## Task to complete
Write out the full set of records below exactly.

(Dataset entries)
════════

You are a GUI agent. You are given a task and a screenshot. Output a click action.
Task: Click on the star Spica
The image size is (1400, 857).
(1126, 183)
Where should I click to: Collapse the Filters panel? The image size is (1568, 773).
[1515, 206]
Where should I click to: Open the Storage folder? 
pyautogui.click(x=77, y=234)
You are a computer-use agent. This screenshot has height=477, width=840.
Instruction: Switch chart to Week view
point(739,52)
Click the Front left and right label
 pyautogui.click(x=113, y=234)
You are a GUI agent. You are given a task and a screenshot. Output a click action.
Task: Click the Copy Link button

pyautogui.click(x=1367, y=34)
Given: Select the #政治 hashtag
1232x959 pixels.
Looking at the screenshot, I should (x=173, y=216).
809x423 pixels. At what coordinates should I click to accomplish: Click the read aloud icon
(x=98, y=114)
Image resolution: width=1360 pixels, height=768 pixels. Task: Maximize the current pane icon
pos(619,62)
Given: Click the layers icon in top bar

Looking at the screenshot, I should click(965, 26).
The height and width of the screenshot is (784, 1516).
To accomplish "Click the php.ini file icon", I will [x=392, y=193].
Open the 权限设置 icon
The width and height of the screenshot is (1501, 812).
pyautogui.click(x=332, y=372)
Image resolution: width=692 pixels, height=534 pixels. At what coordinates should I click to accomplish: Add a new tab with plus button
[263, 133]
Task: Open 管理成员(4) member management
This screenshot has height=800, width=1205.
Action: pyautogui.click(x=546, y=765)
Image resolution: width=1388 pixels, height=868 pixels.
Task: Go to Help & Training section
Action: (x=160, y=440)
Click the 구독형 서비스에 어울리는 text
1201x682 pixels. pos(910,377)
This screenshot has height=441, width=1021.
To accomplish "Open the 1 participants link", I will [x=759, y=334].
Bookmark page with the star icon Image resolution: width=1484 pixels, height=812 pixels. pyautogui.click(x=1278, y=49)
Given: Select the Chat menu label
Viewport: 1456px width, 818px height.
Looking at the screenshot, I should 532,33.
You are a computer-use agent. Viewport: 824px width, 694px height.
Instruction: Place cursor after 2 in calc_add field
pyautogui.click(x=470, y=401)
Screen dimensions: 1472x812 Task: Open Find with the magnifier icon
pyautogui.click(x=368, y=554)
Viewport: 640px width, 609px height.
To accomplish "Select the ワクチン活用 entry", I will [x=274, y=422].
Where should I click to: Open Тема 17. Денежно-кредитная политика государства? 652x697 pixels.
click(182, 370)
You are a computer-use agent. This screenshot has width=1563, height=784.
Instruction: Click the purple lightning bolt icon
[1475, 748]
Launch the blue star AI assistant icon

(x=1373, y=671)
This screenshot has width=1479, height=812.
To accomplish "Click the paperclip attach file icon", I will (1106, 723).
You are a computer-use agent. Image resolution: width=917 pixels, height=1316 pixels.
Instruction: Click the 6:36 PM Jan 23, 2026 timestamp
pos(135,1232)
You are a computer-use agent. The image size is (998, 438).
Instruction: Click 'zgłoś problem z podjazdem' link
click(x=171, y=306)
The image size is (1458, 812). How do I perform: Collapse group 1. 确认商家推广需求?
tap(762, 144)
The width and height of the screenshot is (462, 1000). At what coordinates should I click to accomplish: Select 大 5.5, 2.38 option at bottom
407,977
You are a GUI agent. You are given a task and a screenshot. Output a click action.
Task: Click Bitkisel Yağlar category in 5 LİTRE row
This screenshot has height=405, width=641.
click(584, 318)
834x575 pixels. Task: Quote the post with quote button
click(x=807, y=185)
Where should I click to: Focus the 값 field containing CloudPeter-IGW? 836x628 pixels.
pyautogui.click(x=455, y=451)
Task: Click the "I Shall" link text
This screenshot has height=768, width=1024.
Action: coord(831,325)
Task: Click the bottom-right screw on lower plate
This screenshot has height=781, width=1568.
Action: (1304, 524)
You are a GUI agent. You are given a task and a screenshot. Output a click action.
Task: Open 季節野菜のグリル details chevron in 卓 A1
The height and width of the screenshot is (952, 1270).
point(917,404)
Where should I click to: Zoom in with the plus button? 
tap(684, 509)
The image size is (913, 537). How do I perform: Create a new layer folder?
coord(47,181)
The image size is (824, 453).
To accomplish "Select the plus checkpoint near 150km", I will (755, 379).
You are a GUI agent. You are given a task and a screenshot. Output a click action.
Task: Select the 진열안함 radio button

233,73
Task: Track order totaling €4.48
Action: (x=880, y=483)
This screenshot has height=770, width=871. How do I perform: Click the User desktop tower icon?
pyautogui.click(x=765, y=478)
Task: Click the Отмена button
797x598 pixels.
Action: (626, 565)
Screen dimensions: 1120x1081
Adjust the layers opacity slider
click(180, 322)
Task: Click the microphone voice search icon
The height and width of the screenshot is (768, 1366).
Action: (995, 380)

════════

## Solution
You are a GUI agent. You are given a task and a screenshot. Output a click action.
Task: Click on the star Spica
The image size is (1400, 857).
(1126, 183)
Where should I click to: Collapse the Filters panel? The image size is (1568, 773).
[1515, 206]
Where should I click to: Open the Storage folder? 
pyautogui.click(x=77, y=234)
You are a computer-use agent. This screenshot has height=477, width=840.
Instruction: Switch chart to Week view
point(739,52)
Click the Front left and right label
 pyautogui.click(x=113, y=234)
You are a GUI agent. You are given a task and a screenshot. Output a click action.
Task: Click the Copy Link button

pyautogui.click(x=1367, y=34)
Given: Select the #政治 hashtag
1232x959 pixels.
Looking at the screenshot, I should (x=173, y=216).
809x423 pixels. At what coordinates should I click to accomplish: Click the read aloud icon
(x=98, y=114)
Image resolution: width=1360 pixels, height=768 pixels. Task: Maximize the current pane icon
pos(619,62)
Given: Click the layers icon in top bar

Looking at the screenshot, I should click(965, 26).
The height and width of the screenshot is (784, 1516).
To accomplish "Click the php.ini file icon", I will [x=392, y=193].
Open the 权限设置 icon
The width and height of the screenshot is (1501, 812).
pyautogui.click(x=332, y=372)
Image resolution: width=692 pixels, height=534 pixels. At what coordinates should I click to accomplish: Add a new tab with plus button
[263, 133]
Task: Open 管理成员(4) member management
This screenshot has height=800, width=1205.
Action: pyautogui.click(x=546, y=765)
Image resolution: width=1388 pixels, height=868 pixels.
Task: Go to Help & Training section
Action: (x=160, y=440)
Click the 구독형 서비스에 어울리는 text
1201x682 pixels. pos(910,377)
This screenshot has height=441, width=1021.
To accomplish "Open the 1 participants link", I will [x=759, y=334].
Bookmark page with the star icon Image resolution: width=1484 pixels, height=812 pixels. pyautogui.click(x=1278, y=49)
Given: Select the Chat menu label
Viewport: 1456px width, 818px height.
Looking at the screenshot, I should 532,33.
You are a computer-use agent. Viewport: 824px width, 694px height.
Instruction: Place cursor after 2 in calc_add field
pyautogui.click(x=470, y=401)
Screen dimensions: 1472x812 Task: Open Find with the magnifier icon
pyautogui.click(x=368, y=554)
Viewport: 640px width, 609px height.
To accomplish "Select the ワクチン活用 entry", I will [x=274, y=422].
Where should I click to: Open Тема 17. Денежно-кредитная политика государства? 652x697 pixels.
click(182, 370)
You are a computer-use agent. This screenshot has width=1563, height=784.
Instruction: Click the purple lightning bolt icon
[1475, 748]
Launch the blue star AI assistant icon

(x=1373, y=671)
This screenshot has width=1479, height=812.
To accomplish "Click the paperclip attach file icon", I will (1106, 723).
You are a computer-use agent. Image resolution: width=917 pixels, height=1316 pixels.
Instruction: Click the 6:36 PM Jan 23, 2026 timestamp
pos(135,1232)
You are a computer-use agent. The image size is (998, 438).
Instruction: Click 'zgłoś problem z podjazdem' link
click(x=171, y=306)
The image size is (1458, 812). How do I perform: Collapse group 1. 确认商家推广需求?
tap(762, 144)
The width and height of the screenshot is (462, 1000). At what coordinates should I click to accomplish: Select 大 5.5, 2.38 option at bottom
407,977
You are a GUI agent. You are given a task and a screenshot. Output a click action.
Task: Click Bitkisel Yağlar category in 5 LİTRE row
This screenshot has height=405, width=641.
click(584, 318)
834x575 pixels. Task: Quote the post with quote button
click(x=807, y=185)
Where should I click to: Focus the 값 field containing CloudPeter-IGW? 836x628 pixels.
pyautogui.click(x=455, y=451)
Task: Click the "I Shall" link text
This screenshot has height=768, width=1024.
Action: coord(831,325)
Task: Click the bottom-right screw on lower plate
This screenshot has height=781, width=1568.
Action: (1304, 524)
You are a GUI agent. You are given a task and a screenshot. Output a click action.
Task: Open 季節野菜のグリル details chevron in 卓 A1
The height and width of the screenshot is (952, 1270).
point(917,404)
Where should I click to: Zoom in with the plus button? 
tap(684, 509)
The image size is (913, 537). How do I perform: Create a new layer folder?
coord(47,181)
The image size is (824, 453).
To accomplish "Select the plus checkpoint near 150km", I will (755, 379).
You are a GUI agent. You are given a task and a screenshot. Output a click action.
Task: Select the 진열안함 radio button

233,73
Task: Track order totaling €4.48
Action: (x=880, y=483)
This screenshot has height=770, width=871. How do I perform: Click the User desktop tower icon?
pyautogui.click(x=765, y=478)
Task: Click the Отмена button
797x598 pixels.
Action: (626, 565)
Screen dimensions: 1120x1081
Adjust the layers opacity slider
click(180, 322)
Task: Click the microphone voice search icon
The height and width of the screenshot is (768, 1366).
Action: (995, 380)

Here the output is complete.